The introduction of Blue Cards could ruin Football


Perhaps it is perception, but it feels as though football is making a conscious effort to change itself at its very core over the past decade or so, more so than at any other point in the modern era.

The latest example of that desire to shake things up is perhaps the biggest. IFAB, who create the laws of the game, have proposed trials for blue cards to represent sin-bins. It is unclear when and in which competitions it would be first rolled out, but the entire concept is controversial, and stands to threaten the very integrity of the game, even if it is trying to solve a problem which is growing within the game.

It isn’t just IFAB who are responsible for the constant stream of ideas that would have a cataclysmic impact on football as a whole. There have been so many different things to contend with in recent times, some good and even necessary, but many make mountains out of mole hills or, worse, are born purely out of opportunistic greed.

Introducing goal-line technology felt obvious and long awaited. There had been so many high-profile cases of marginal goals being given or not at the behest of the referee, and everything came to a head after Frank Lampard’s strike against Germany in the last 16 of the 2010 World Cup. There had been a lot of push back from FIFA, and the debate raged on for years. But the lack of subjectivity over these incidents and the positive impact swift and accurate technology had on other sports meant that when it did arrive, it only improved the game and rarely, if ever, forced any arguments against it.

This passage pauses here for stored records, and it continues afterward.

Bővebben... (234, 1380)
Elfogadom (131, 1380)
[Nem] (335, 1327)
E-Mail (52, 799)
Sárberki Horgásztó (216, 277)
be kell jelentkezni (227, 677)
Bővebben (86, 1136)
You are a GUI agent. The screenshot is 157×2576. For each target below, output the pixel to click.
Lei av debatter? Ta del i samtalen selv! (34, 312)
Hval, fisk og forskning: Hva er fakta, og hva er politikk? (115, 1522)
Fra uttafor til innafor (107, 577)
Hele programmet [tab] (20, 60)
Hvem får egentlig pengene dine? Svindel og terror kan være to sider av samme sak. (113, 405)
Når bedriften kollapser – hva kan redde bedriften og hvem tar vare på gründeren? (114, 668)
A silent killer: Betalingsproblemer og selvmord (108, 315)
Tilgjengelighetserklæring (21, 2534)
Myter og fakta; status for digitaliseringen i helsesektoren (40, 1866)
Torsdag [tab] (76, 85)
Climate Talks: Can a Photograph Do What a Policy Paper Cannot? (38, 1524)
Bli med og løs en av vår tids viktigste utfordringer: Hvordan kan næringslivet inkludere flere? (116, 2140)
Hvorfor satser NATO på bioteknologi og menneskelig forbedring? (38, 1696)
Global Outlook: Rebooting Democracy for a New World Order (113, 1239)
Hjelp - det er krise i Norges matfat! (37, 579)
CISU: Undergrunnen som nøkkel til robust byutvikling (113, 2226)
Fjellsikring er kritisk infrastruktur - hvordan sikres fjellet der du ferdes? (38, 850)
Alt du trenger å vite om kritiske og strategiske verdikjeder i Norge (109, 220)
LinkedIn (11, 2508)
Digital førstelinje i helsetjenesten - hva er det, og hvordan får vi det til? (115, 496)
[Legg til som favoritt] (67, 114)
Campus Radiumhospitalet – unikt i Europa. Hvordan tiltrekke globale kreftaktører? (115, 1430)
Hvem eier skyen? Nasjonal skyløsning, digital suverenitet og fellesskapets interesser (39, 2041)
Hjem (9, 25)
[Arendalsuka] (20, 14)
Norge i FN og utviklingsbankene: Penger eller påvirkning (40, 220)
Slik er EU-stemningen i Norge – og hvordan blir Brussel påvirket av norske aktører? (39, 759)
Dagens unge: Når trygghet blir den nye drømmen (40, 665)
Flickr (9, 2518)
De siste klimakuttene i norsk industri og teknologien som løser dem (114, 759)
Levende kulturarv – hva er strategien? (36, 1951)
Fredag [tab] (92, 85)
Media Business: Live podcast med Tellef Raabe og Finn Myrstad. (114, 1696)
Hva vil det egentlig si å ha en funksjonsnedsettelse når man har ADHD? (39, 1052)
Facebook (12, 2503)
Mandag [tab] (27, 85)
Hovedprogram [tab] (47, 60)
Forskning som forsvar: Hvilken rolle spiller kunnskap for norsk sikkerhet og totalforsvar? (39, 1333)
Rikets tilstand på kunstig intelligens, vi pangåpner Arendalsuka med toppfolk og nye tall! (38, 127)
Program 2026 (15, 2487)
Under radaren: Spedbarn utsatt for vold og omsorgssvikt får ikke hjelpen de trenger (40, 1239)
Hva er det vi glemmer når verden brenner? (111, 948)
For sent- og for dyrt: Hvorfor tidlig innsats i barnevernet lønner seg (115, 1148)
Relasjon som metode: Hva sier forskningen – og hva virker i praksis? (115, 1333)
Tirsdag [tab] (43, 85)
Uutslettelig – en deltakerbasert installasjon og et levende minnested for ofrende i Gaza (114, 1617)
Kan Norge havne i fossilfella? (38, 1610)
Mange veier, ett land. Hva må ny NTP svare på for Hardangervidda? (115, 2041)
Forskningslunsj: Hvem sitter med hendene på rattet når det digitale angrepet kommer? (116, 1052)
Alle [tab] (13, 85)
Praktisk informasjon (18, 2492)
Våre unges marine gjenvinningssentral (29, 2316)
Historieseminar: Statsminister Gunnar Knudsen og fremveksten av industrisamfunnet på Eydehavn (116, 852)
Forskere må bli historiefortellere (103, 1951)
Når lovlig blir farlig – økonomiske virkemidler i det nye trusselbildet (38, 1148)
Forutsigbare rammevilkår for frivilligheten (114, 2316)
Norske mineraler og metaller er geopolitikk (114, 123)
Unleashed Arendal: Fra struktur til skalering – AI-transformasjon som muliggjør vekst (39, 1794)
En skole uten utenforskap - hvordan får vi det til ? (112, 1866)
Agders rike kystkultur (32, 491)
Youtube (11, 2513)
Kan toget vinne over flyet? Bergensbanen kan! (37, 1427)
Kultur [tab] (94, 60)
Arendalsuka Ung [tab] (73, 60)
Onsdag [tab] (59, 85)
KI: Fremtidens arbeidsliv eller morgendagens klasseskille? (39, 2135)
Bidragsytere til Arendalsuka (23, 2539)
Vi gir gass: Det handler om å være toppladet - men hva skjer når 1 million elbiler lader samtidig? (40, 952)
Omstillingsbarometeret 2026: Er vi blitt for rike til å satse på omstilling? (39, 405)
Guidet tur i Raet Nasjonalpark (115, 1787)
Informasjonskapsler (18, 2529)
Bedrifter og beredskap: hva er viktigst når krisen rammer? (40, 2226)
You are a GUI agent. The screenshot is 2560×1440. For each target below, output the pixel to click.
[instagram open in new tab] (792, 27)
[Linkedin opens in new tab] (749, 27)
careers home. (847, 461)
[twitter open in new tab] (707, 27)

But for its failure in one Premier League game between Aston Villa and Sheffield United in 2020, there has been nothing untoward about it at all. The same can’t be said for the latest technology, video assistant referee (VAR) which has caused no end of debate and controversy. It is interesting to see the contrast between that and goal-line technology; both were demanded for years before they finally arrived. But the impact on the pace and spontaneity of the games, and regularity in which it is used to ‘re-referee’ matches in the eyes of some has led to a fairly sizeable consensus that it should be scrapped altogether.

Blue cards would likely have a similar impact on the flow of a match to VAR, albeit in different ways. The thought process behind the idea is sound enough, there are issues that seem to fall in between the thresholds of yellow and red cards, and players are willing to reflect the former if it can provide any sort of advantage, somewhat weakening the referee’s authority. The proposed solution would circle in on two specific pertinent examples: dissent and professional fouls. Commit these crimes and you spend 10 minutes on the side of the pitch, just like in rugby. With the former in particular a growing issue, undermining officials, there could be something said for sterner punishments, but there are a number of reasons why it just wouldn’t work.

Teams who are impacted would simply look to stifle the game and slow it down until their player returns. In rugby, part of the reason the sin bin is accepted is because the game is much more stop start than football. If the aim of the laws is to make the game more open and improve the spectacle, blue cards are not the way to do that.

But there is a wider issue too. Football is always under the microscope of potential change from different angles. If it isn’t a told change it is a competition change or expansion, the creation of a different tournament or new proposals to the distribution of wealth to help the rich stay rich.

Evolution is good when it results in progress. But changing football at its route will not make it better. Be it blue cards, more teams at a World Cup or the European Super League, can’t everyone just leave it alone for a while?